The latter method of detecting anomalies is known as population analysis. The machine learning analytics build a profile of what a "typical" user, machine, or other entity does over a specified time period and then identify when one is behaving abnormally compared to the population.

This type of analysis is most useful when the behavior of the population as a whole is mostly homogeneous and you want to identify unusual behavior. In general, population analysis is not useful when members of the population inherently have vastly different behavior. You can, however, segment your data into groups that behave similarly and run these as separate jobs. For example, you can use a query filter in the datafeed to segment your data or you can use the partition_field_name to split the analysis for the different groups.

Population analysis scales well and has a lower resource footprint than individual analysis of each series.

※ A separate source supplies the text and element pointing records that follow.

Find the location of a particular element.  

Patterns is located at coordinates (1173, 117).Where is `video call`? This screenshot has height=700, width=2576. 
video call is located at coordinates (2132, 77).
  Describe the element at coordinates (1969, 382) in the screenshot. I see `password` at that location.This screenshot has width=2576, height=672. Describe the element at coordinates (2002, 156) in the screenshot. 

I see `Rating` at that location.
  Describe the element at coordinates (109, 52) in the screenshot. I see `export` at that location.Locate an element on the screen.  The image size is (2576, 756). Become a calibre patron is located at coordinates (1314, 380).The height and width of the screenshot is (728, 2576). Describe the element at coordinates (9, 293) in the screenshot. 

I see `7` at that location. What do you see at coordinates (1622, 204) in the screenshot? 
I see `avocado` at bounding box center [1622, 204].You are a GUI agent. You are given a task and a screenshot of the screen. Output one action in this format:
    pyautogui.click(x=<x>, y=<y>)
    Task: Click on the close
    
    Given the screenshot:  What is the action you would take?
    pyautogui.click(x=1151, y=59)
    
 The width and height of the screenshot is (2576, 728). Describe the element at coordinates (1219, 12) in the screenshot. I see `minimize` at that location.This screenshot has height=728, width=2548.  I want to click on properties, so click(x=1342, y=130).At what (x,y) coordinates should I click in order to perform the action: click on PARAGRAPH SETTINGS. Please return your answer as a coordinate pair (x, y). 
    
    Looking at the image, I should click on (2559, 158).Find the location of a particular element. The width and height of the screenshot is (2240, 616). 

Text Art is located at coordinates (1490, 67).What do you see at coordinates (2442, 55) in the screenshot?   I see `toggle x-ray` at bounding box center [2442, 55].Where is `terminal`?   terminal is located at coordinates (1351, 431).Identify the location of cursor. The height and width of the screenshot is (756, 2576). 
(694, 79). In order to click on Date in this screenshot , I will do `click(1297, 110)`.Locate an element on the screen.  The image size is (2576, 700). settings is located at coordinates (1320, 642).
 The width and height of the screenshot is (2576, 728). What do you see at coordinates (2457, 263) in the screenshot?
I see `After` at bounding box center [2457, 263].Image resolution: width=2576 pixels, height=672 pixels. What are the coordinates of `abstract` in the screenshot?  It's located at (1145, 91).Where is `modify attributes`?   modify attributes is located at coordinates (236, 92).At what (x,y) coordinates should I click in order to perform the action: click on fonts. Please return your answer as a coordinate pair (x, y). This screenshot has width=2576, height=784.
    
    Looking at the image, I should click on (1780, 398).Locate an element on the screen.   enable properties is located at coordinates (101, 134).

For example, you can analyze populations of hundreds of thousands or millions of entities.

To specify the population, use the over_field_name property. For example:

PUT _ml/anomaly_detectors/population
{
  "description" : "Population analysis",
  "analysis_config" : {
    "bucket_span":"15m",
    "influencers": [
      "clientip"
    ],
    "detectors": [
      {
        "function": "mean",
        "field_name": "bytes",
        "over_field_name": "clientip" 
      }
    ]
  },
  "data_description" : {
    "time_field":"timestamp",
    "time_format": "epoch_ms"
  }
}

This over_field_name property indicates that the metrics for each client (as identified by their IP address) are analyzed relative to other clients in each bucket.

If your data is stored in Elasticsearch, you can use the population job wizard in Kibana to create an anomaly detection job with these same properties. For example, if you add the sample web logs in Kibana, you can use the following job settings in the population job wizard:

"Job settings in the population job wizard

After you open the job and start the datafeed or supply data to the job, you can view the results in Kibana. For example, you can view the results in the Anomaly Explorer:

Population analysis results in the Anomaly Explorer

As in this case, the results are often quite sparse. There might be just a few data points for the selected time period. Population analysis is particularly useful when you have many entities and the data for specific entitles is sporadic or sparse.

If you click on a section in the timeline or swim lanes, you can see more details about the anomalies:

Anomaly details for a specific user

In this example, the client IP address 30.156.16.164 received a low volume of bytes on the date and time shown. This event is anomalous because the mean is three times lower than the expected behavior of the population.